To do>
A verbatim printing of the entries that follow is needed; pictures must not appear in it.

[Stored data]
=== Section Start ===
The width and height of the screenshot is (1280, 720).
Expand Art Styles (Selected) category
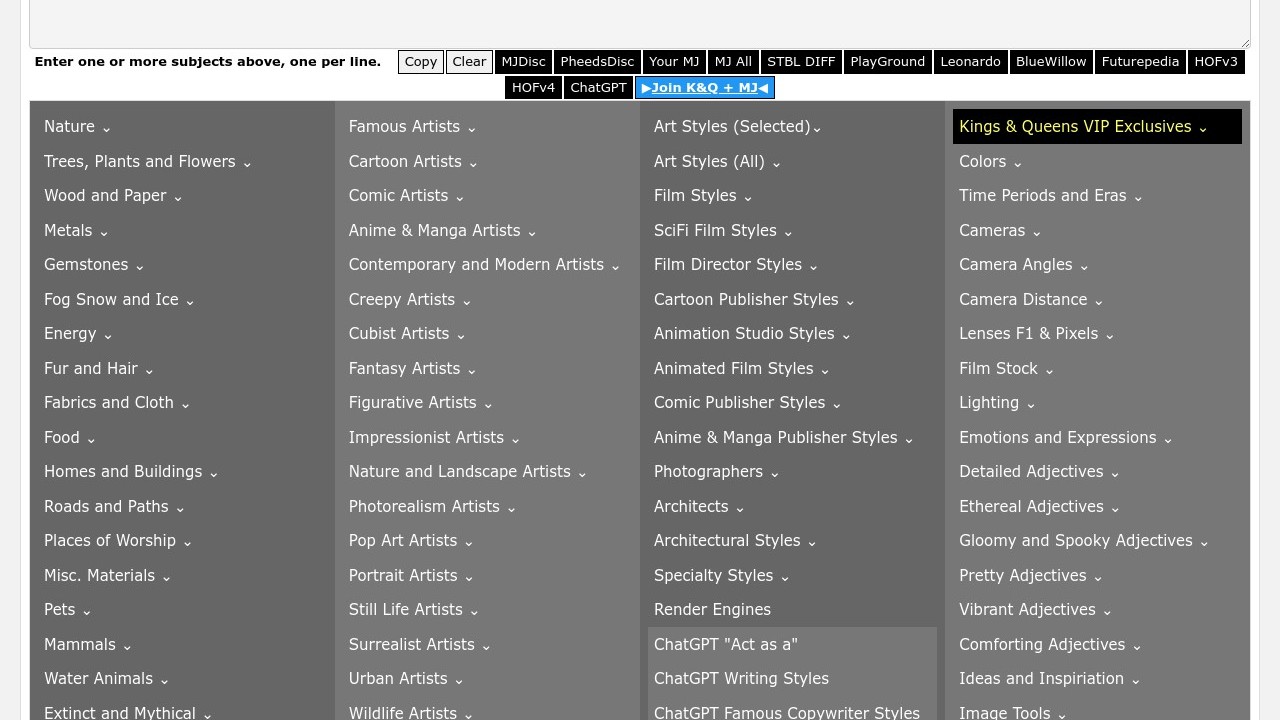737,127
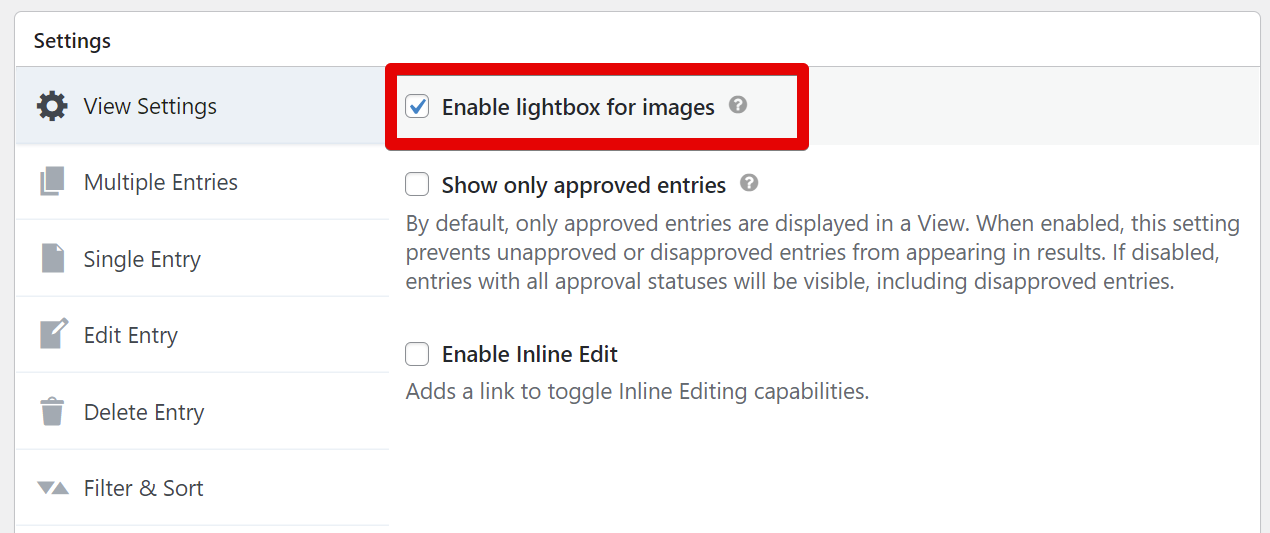The width and height of the screenshot is (1270, 533).
Task: Click help icon beside Show only approved entries
Action: 749,184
=== Section End ===
Output of the task>
The width and height of the screenshot is (1280, 720).
Expand Art Styles (Selected) category
737,127
The width and height of the screenshot is (1270, 533).
Task: Click help icon beside Show only approved entries
Action: 749,184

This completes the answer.